The Native Translator provides certified and sworn translation in more than 100 languages for over 100 countries and it only takes 1 or 2 days!

Our certified translation services are carried out by highly professional certified translators located all over the world. They are accredited and/or sworn for one or more language pairs and are therefore authorised to produce a certified translation and certification of documents for legal purposes. For you it’s important to understand that certified translation made by a certified translator in one country may not be necessarily applicable in other countries. Within the European Union however, certified translations carried out by an authorised translator are also accepted in all other member counties, according to the EU Services Directive.

By clicking on ‘Get a quote’ button you can you can send your documents for certified translations. We’ll create an instant quote for you. For any additional queries you can directly send us email.
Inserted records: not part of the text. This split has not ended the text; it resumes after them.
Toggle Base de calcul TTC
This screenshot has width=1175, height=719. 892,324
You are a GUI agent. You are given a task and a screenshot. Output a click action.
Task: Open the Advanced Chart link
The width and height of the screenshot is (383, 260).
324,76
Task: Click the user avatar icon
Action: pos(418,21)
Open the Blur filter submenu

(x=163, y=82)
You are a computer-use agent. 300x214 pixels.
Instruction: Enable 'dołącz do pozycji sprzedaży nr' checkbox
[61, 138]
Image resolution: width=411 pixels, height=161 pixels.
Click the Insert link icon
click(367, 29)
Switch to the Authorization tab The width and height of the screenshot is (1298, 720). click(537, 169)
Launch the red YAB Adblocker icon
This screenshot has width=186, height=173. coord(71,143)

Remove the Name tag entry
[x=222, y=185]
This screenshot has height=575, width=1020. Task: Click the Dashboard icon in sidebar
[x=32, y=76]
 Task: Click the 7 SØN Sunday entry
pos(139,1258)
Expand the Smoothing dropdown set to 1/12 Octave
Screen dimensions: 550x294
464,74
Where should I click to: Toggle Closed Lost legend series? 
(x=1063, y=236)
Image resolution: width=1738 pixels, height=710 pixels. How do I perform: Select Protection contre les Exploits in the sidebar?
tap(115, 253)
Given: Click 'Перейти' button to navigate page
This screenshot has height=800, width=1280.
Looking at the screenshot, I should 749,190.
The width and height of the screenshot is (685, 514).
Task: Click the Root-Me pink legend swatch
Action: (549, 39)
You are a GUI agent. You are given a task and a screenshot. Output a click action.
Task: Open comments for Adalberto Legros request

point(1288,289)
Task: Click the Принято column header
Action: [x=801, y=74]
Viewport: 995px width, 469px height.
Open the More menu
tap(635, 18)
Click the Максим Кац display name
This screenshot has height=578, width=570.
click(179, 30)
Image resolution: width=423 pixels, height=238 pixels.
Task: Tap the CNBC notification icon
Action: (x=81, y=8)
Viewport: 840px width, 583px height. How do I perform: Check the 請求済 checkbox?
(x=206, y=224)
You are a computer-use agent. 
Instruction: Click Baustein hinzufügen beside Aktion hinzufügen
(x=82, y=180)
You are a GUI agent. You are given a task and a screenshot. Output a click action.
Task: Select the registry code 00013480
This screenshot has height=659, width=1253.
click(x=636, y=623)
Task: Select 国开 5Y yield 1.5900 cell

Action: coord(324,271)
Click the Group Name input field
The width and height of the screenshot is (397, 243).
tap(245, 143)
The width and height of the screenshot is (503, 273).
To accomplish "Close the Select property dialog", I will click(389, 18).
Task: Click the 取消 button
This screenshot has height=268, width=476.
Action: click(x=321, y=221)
You will find below a few examples of the different requirements for certified translations in different countries:

  • Netherlands
    Only sworn translators acknowledged by the Dutch Court are entitled to perform certified translations of official documents such as birth/marriage certificates, diplomas, etc.
  • Belgium
    In Belgium, a distinction is made between sworn and legalised translations. Sworn translations bear the signature and/or stamp of the translator while a legalised translations also require a stamp from the court where the translator was sworn in.
  • Greece
    Certified translations are performed by a lawyer or by the Greek Foreign Ministry’s Department of Translation. On occasion, translations can be carried out by individual certified translators, however these can be difficult to locate.
  • Norway
    STATSAUTORISERTE TRANSLATØRERS  FORENING (STF) – The Association of Government Authorised Translators in Norway
    Members of this Association have to pass a demanding translation written and oral examination in the languages concerned. This certification represents the highest Norwegian qualification for translations to and from Norwegian of specialised, industry-specific texts. Translators possessing this certification are authorised by the Norwegian government to place their stamp and signature on documents, along with the words ‘True Translation Certified’, thus constituting a certified translation services.
  • Denmark
    Certified translations are only valid as legal documents if performed by state-authorised translators. The Danish Ministry of Foreign Affairs can ‘legalise’ a certified translation for further proof of legal validity. Essentially, this involves authenticating the signature of the translator.
    If a document is intended for use in non-signatory country, then that particular country’s diplomatic representation in Denmark is required to legalise the document.
  • Venezuela
    In Venezuela, a certified or sworn translator (Interprete Publico) is authorised with the awarding of a degree from the Ministry of Internal Affairs and Justice. Any document translated from a foreign language will only be legal in Venezuela if translated by a certified translator.
  • Argentina
    In compliance with Law #20,305, all public documents (including personal papers and some commercial contracts) have to be translated and signed by a ‘certified public translator’, whose seal and signature have to be legalised on each document by the translator’s professional body of jurisdiction.
  • Germany
    German regional courts (Landgerichte) have the power to appoint ‘sworn translators’.
  • Indonesia
    In Indonesia sworn translators, often called certified or authorised translators, are people who have attended and passed translator qualification examinations in the legal field organised by the School of Linguistics and Cultural Sciences, University of Indonesia (FIBUI). After passing this exam, they will then take an oath before the Governor of DKI Jakarta.
  • Italy 
    Both Italian courts and consulates have the power to appoint as ‘official translators’ candidates who have passed an examination or can demonstrate language proficiency (usually a university degree).
  • Mexico
    In Mexico, some local institutions, such as the Superior Court of Justice, require that a written and oral examination be passed for a translator to be recognised as an expert or ‘sworn’ translator.
  • Poland
    The standards of translation in Poland are regulated by a relevant department of the Ministry of Justice and every translator wishing to provide such services must sit a formal examination.
  • South Africa
    In South Africa, the translator must be authorised by the High Court, and must use an original (or a sworn copy of an original) as the source text. The translator may only swear on his own translation. There is no requirement for an additional witness (such as a notary) to confirm the authenticity of the translation.
  • Spain
    Only sworn translators can produce a sworn translation in Spain. To become a sworn translator in Spain, the candidate has to pass an exam set by the Spanish Ministry of Foreign Affairs and Cooperation.
  • Sweden
    The ‘Kammarkollegiet’ is an official agency which authorises interpreters and translators, who must pass a stringent examination set by the organisation. Authorised translators hold a protected professional title, and their translations are considered legal and binding for all legal purposes.
  • United States of America
    The U.S. Department of Labor, Bureau of Labor Statistics states: "There is currently no universal form of certification required of interpreters and translators in the United States, but there are a variety of different tests that workers can take to demonstrate proficiency."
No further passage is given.